Other than a pagoda-top Benz, I reckon it is one of the most usable classics around. I have had two as a daily driver over nearly ten years. The current one, with a Getrag five-speed fitted from a slightly later saloon, makes for classic motoring with style and reliability.

Danny and Bill run a garage in Richmond that fettles a fleet of CS and CSi coupes for a growing band of enthusiasts. At any one time there will be three or four in there for anything between a service and tune through to a total restoration or engine rebuild.

Danny looks after the engines, Bill looks after the bodies.

They each run a CSL, the racetrack lightweight version with go-faster stripes. And every few months they invite customers to gather for a fang around the hills and wineries on a Sunday drive. Usually it's uneventful, finishing with a bloke bonding session with many lies being told and an attempt at Sunday lunch.

So imagine the horror when Bill's own car threw a rod mid-cruise last week. Clean through both sides of the slightly modified big bore 3.5 litre BMW block. No warning, he insists. No tell-tale knocking, no rumbles - just an almighty bang and the smell of Bills wallet being burnt.

Take a look. Clean through,  holes both sides. Behold,  a novelty motor with free viewing portholes, no extra charge! You can watch the crankshaft going around. Danny reckons it would still run with five cylinders working, the broken rod having kissed the bitumen on the highway and the bent valves still clicking ineffectually in rhythm.

So how has this happened? A forensic excavation of the sump reveals the broken big end bolt, mangled but telling its story. The nut is still attached, but the metal has failed and split away just below the head. Yet it has only done about four thousand kays in around ten years. Inexplicable.
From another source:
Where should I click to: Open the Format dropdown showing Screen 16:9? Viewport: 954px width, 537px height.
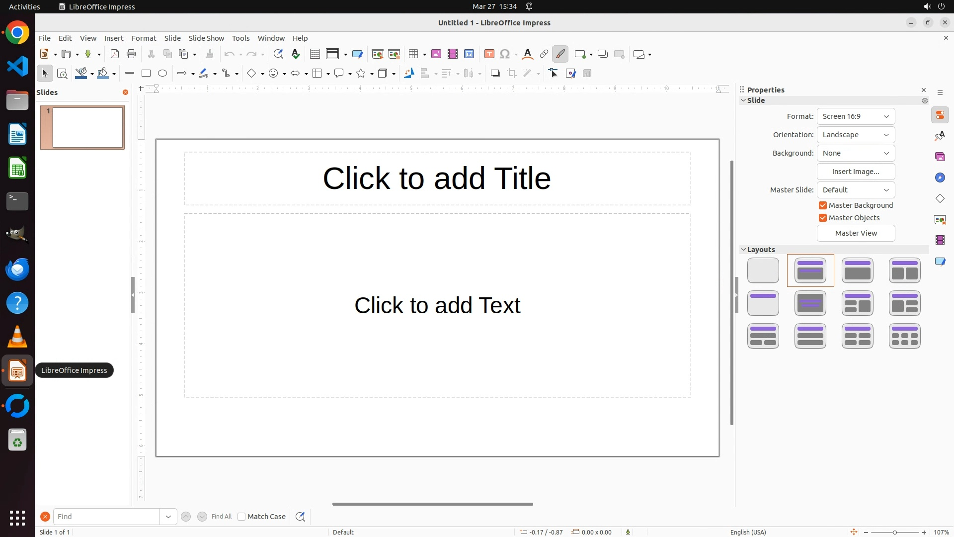click(856, 116)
Having already sourced a spare motor, Bill is well on the way to getting it back on the road. The new 3.5 block is from a BMW 6 series coupe donor, the head was sent off for a severe talking to, the ancillaries are being swapped over from the old motor and the CSL will be back on the road before you can say warranty.

After that many years, despite the low usage, no claims can be entertained. But it makes you appreciate exactly how much is going on in there when you get a genuine insight  literally  into the inner workings of a high performance motor. If it was a commercial proposition,  allow for between ten and fifteen thousand dollars of damage. But as CSL prices have been going skywards, Bill is at little risk of over-capitalising.

Which is more than can be said for my latest purchase -  a 1949 Light 15 Citroen, being surrendered by the actual little old lady who, with her recently-deceased husband, has owned it since 1954!  The roadworthy inspection resulted in the onerous demand that two  - yes both -  pedal rubbers be replaced, and nought else. I kid you not.